Passage du texte:
++++++++

Par Abraham Bengio, président de la commission culture de la Licra
Le 11 juin 2011, les corps sans vie de l’Égyptienne Aïcha et de l’ancien diplomate israélien David sont découverts par la police à Alexandrie, « au premier étage du sémaphore, face à la mer ». Ainsi commence Le Testament d’Alexandrie de Frédéric Lauze, dont le narrateur, un diplomate suisse en retraite, a réuni les familles d’Aïcha et de David pour leur faire un récit bouleversant et inattendu, qui leur révélera le mystère de la vie et de la mort des deux héros. Je ne puis en dire davantage sans « divulgâcher », ce qui n’est pas le genre de la maison au DDV !
Parmi toutes les qualités qui rendent si attachant ce roman écrit par un commissaire de police, aujourd’hui directeur départemental de la sécurité publique du Val d’Oise, la plus importante à mes yeux est la virtuosité avec laquelle l’histoire et la psychologie s’entremêlent, se nourrissent et s’épaulent mutuellement pour faire avancer le récit. Le Testament d’Alexandrie raconte le conflit israélo-arabe et plus particulièrement israélo-égyptien, depuis l’époque de l’Alexandrie cosmopolite des années 50 où les différentes communautés ethniques, religieuses, linguistiques, cohabitent et se fréquentent sans toutefois se mélanger, jusqu’à la « paix froide » qui a résulté des accords de Camp David entre Anouar el-Sadate et Menahem Begin, en passant par le départ des juifs d’Égypte, la guerre de Suez, la guerre des Six Jours, la guerre du Kippour… La « grande histoire » se déroule inexorablement et dans le même temps, nous vivons, à hauteur d’homme et de femme, l’histoire émouvante de David et d’Aïcha, dont nous connaissons dès les premières pages l’issue tragique. Le bruit et la fureur du monde se déchaînent, le canon tonne et dans le même temps, un chant s’élève, un chant intime et alterné, qui serait un chant amébée s’il n’y avait la douleur, chaque jour plus insupportable, plus suffocante, du silence et de l’absence. La force de ce chant, c’est que face à l’absurdité du monde, il traduit la fidélité des protagonistes à leur amour et à des convictions simples : la croyance qu’un jour la tolérance l’emportera, la laïcité imposera sa loi, et que l’amour saura frayer pour tous les hommes des chemins de paix, même – ou surtout – lorsqu’il naît entre deux êtres séparés par leurs croyances religieuses.

++++++++

Tâche 1: Extrayez, parmi les lignes ci-dessous, toutes celles qui contiennent la chaîne « Task ».
Tâche 2: Rédigez la suite du compte rendu du roman Le Testament d'Alexandrie ci-dessus, en reprenant après sa dernière phrase.

Informations fournies:
++++++++

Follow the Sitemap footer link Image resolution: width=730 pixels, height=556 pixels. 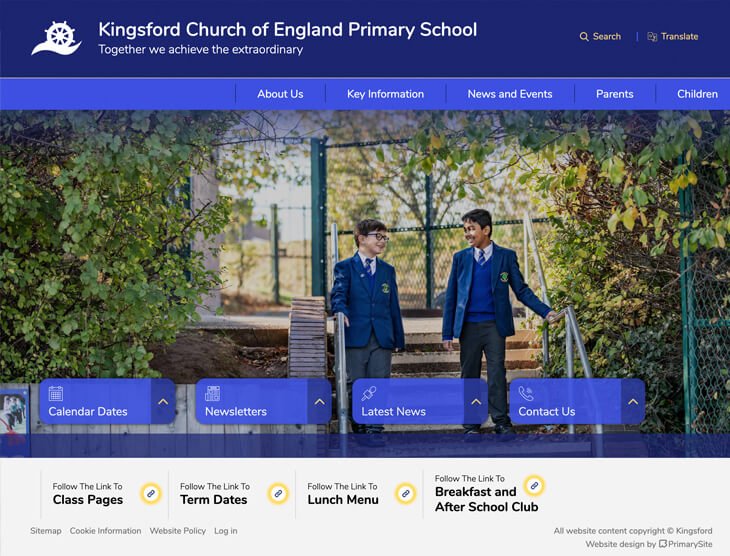(x=46, y=531)
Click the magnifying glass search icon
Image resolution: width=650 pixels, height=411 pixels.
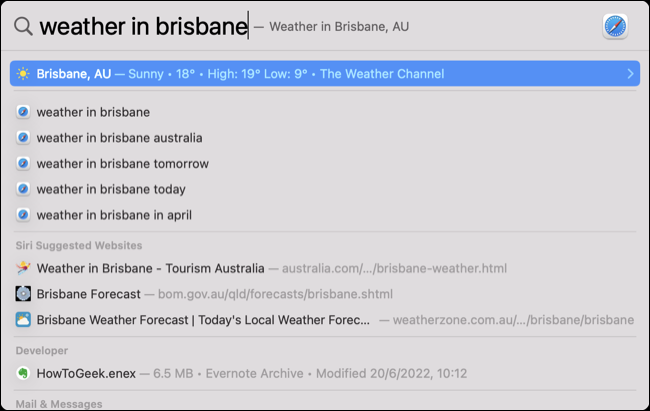tap(23, 27)
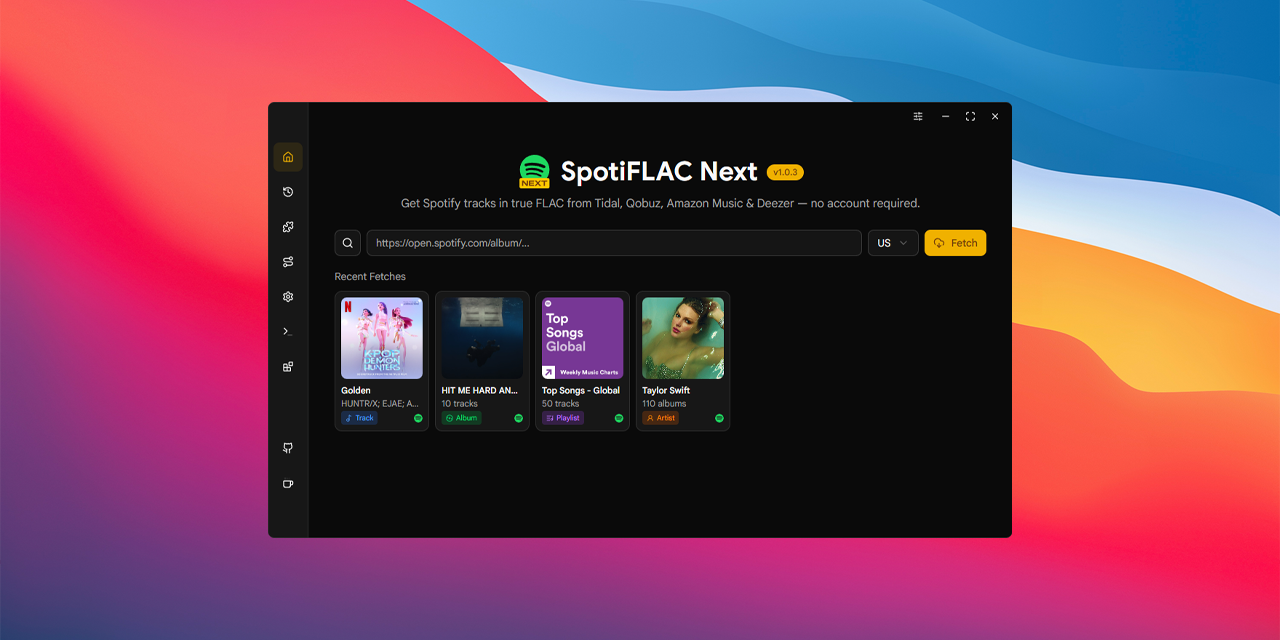The height and width of the screenshot is (640, 1280).
Task: Click the magnifier search icon beside the URL field
Action: (347, 242)
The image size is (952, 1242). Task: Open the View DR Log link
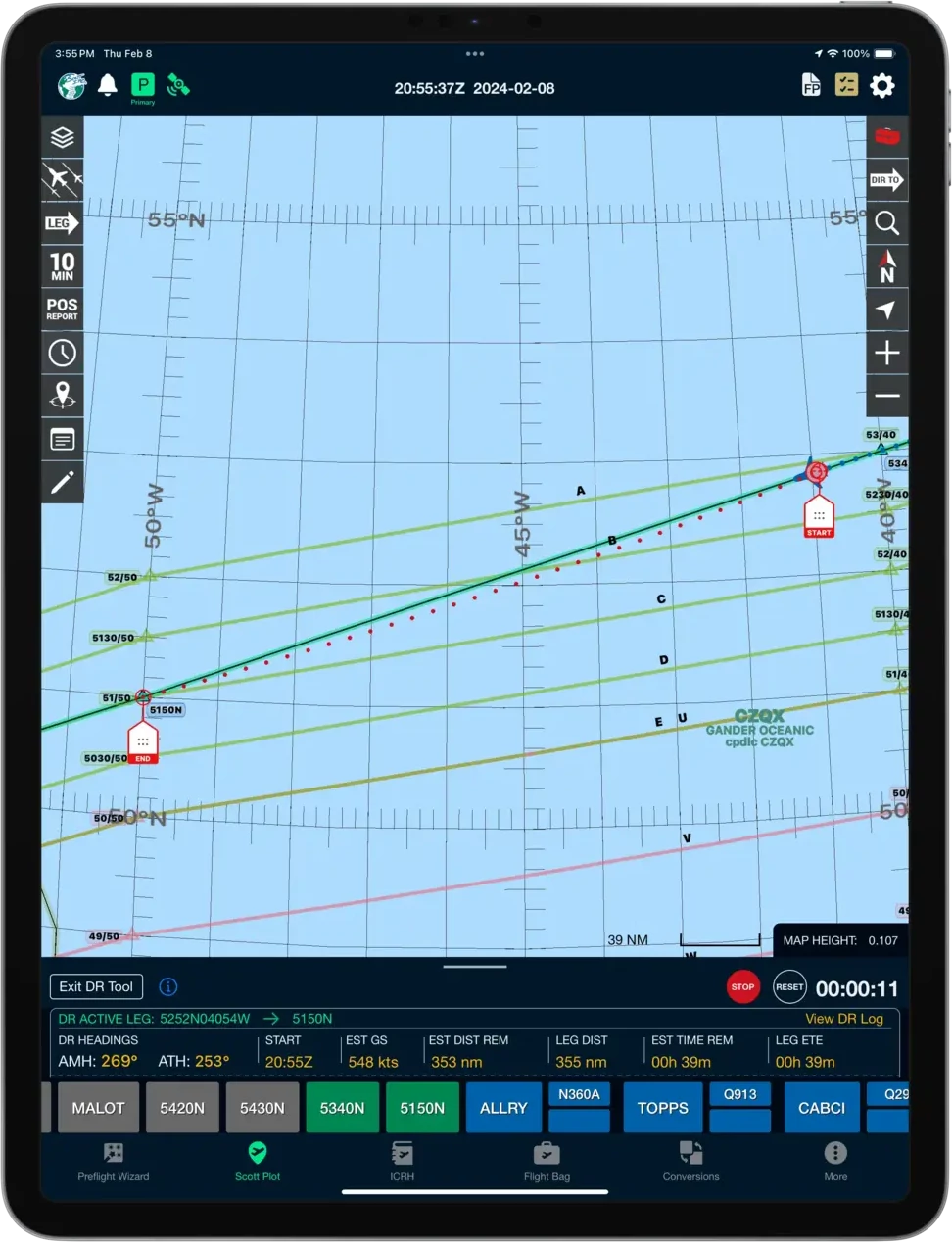click(843, 1019)
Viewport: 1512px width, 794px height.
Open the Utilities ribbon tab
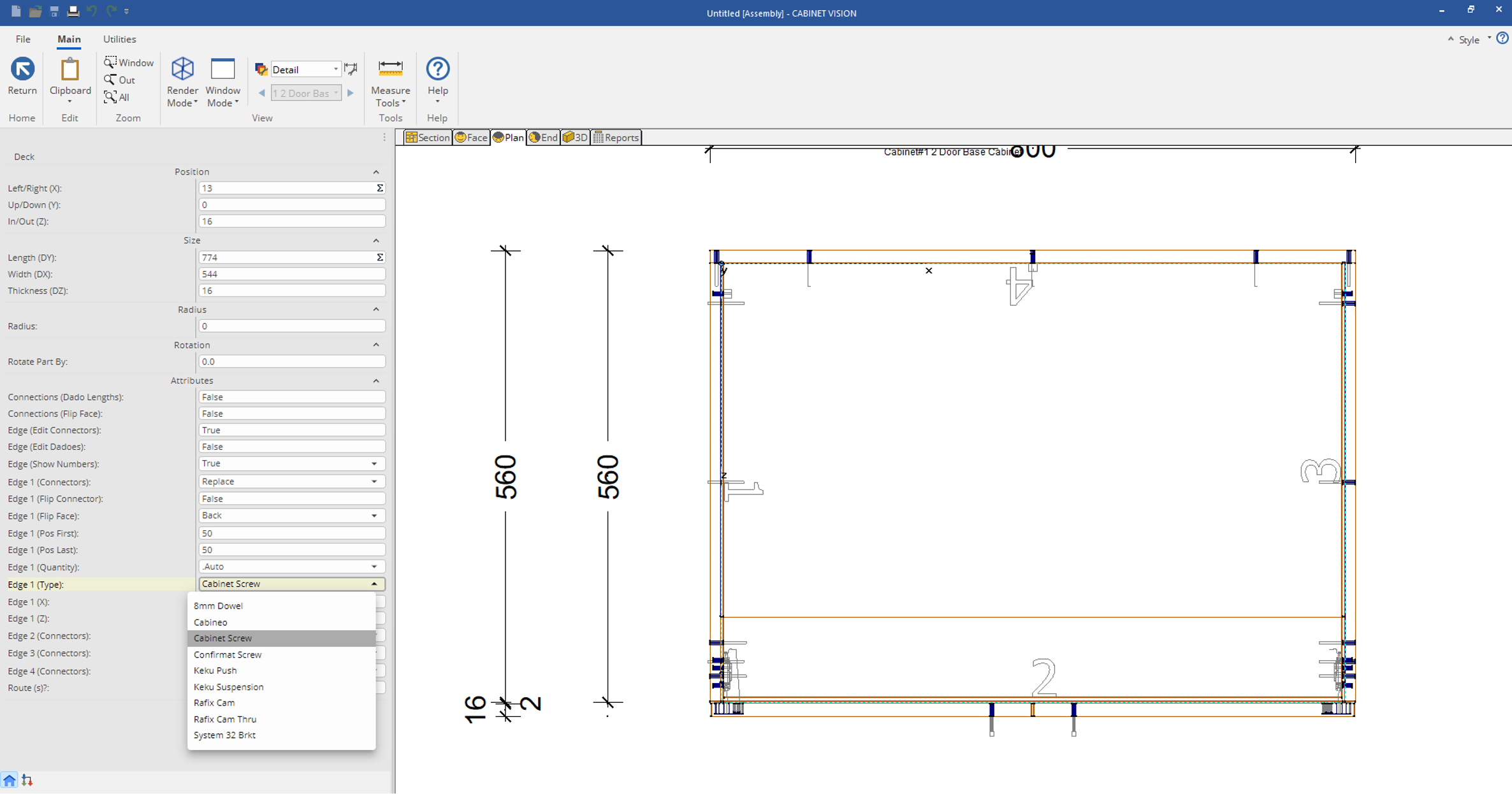(x=119, y=39)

++++++++

Réponse écrite 1:
Task: Click the magnifier search icon beside the URL field
The image size is (952, 1242). Task: Open the View DR Log link

Réponse écrite 2:
Les esprits chagrins critiqueront peut-être la naïveté de cette histoire d’amour renouvelée de Roméo et Juliette, et jugeront peu vraisemblable la soif d’absolu qui habite nos deux héros jusqu’au sacrifice suprême. Il reste que ce roman, dont je défie le lecteur de terminer la lecture les yeux secs, réalise ce petit miracle de faire entendre une parole d’espoir plus forte que la haine des peuples et que la souffrance des hommes.
Frédéric LAUZE, Le Testament d’Alexandrie, Éditions Fauves, 2021, 22 €
Entretien avec Frédéric Lauze
On connaissait en France la tradition des médecins écrivains. Celle des commissaires de police écrivains est plus rare ! Comment en êtes-vous venu à l’écriture ?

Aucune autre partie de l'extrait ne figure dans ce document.